Effects of general anesthetics on visceral pain transmission in the spinal cord

Abstract

Current evidence suggests an analgesic role for the spinal cord action of general anesthetics; however, the cellular population and intracellular mechanisms underlying anti-visceral pain by general anesthetics still remain unclear. It is known that visceral nociceptive signals are transmited via post-synaptic dorsal column (PSDC) and spinothalamic tract (STT) neuronal pathways and that the PSDC pathway plays a major role in visceral nociception. Animal studies report that persistent changes including nociception-associated molecular expression (e.g. neurokinin-1 (NK-1) receptors) and activation of signal transduction cascades (such as the protein kinase A [PKA]-c-AMP-responsive element binding [CREB] cascade)-in spinal PSDC neurons are observed following visceral pain stimulation. The clinical practice of interruption of the spinal PSDC pathway in patients with cancer pain further supports a role of this group of neurons in the development and maintenance of visceral pain. We propose the hypothesis that general anesthetics might affect critical molecular targets such as NK-1 and glutamate receptors, as well as intracellular signaling by CaM kinase II, protein kinase C (PKC), PKA, and MAP kinase cascades in PSDC neurons, which contribute to the neurotransmission of visceral pain signaling. This would help elucidate the mechanism of antivisceral nociception by general anesthetics at the cellular and molecular levels and aid in development of novel therapeutic strategies to improve clinical management of visceral pain.

Figure 1

Dorsal column pathway of visceral pain transmission. Adapted from Nauta HJ, et al. Surgical interruption of a midline dorsal column visceral pain pathway. J Neurosurg, 86:538–542, 1997. The dorsal column pathway is composed of branches of primary afferent fibers, some of which project directly to the dorsal column nuclei, and of the axons of postsynaptic dorsal column neurons. Pelvic viscera nociceptive input activates the postsynaptic dorsal column neurons of the spinal cord and is relayed to higher centers. PSDC neurons receiving pelvic visceral input send their axons in the midline of the dorsal column to synapse in the nucleus gracilis. Then, the pathway crosses the midline in the lower brainstem to ascend to the ventral posterolateral nucleus of the thalamus. PSDC (postsynaptic dorsal column); VPL (ventral posterolateral), DRG (dorsal root ganglion).

Figure 2

Neurochemical signal transduction pathways in the PSDC neurons in response to visceral stimuli.
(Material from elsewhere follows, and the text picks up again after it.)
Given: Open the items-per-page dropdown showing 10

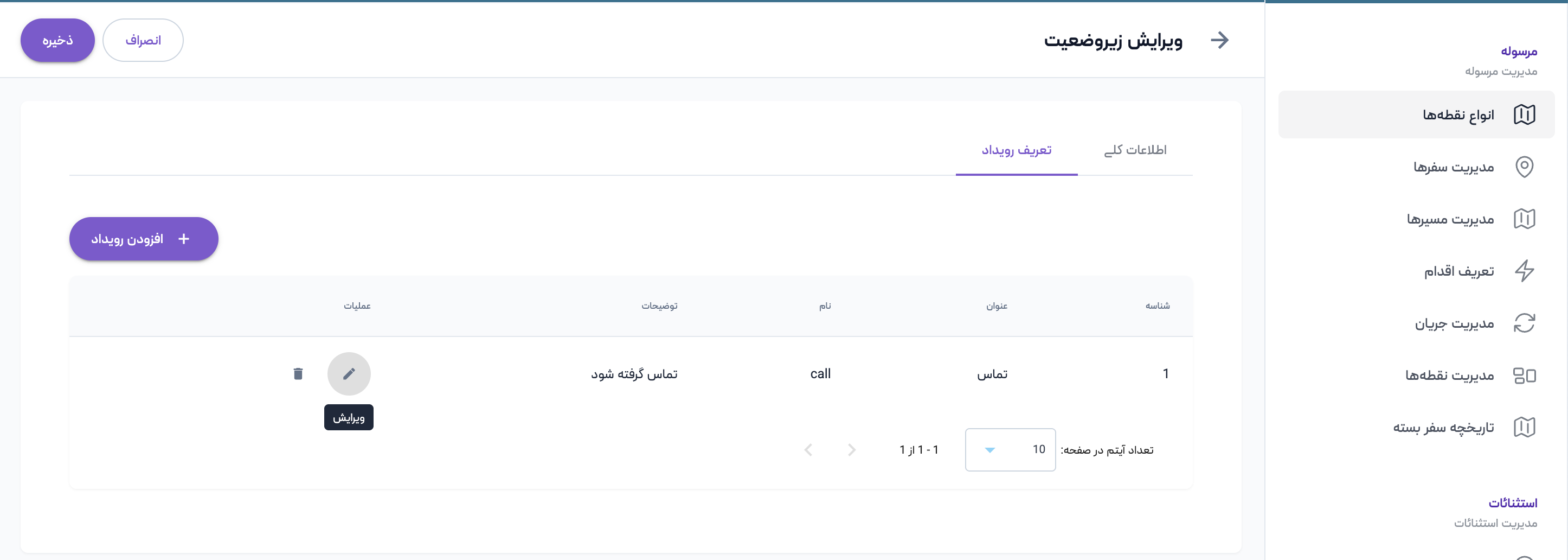Looking at the screenshot, I should point(1010,450).
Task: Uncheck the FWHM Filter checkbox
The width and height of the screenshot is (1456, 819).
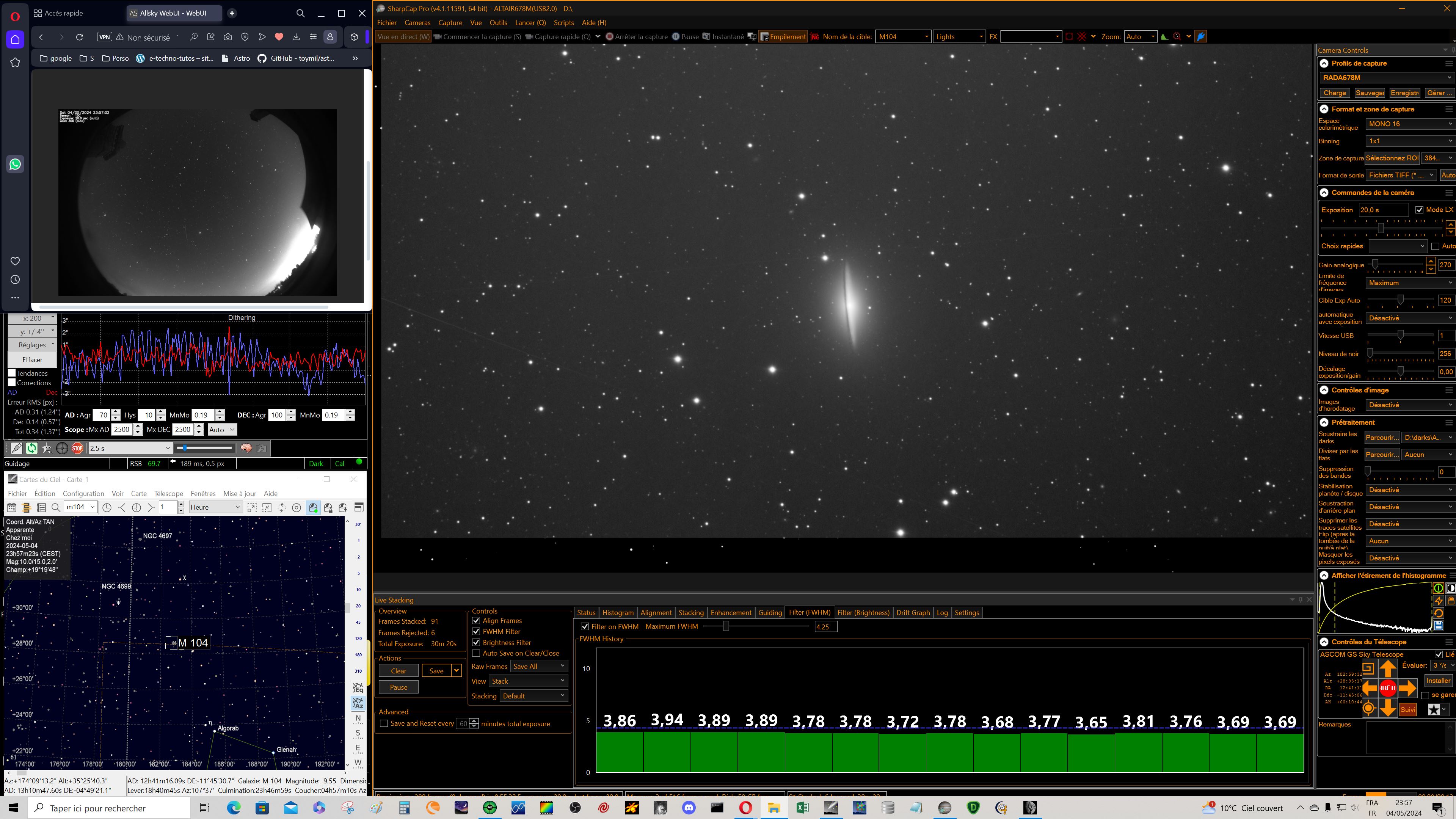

The activation of nociceptive receptors causes a large influx of calcium into the nociceptive neurons and the increased calcium influx, in turn, activates multiple intracellular protein kinases. PKA regulates the phosphorylation of glutamate receptors. Another important role for the activation of PKA in PSDC neurons is its effect on painful stimulation-elicited gene expression through mediation of transcription factors, such as c-fos and CREB. PKA in PSDC neurons might increase the expression of NK1 receptors through mediation of CREB and contribute to the sensitization of PSDC neurons.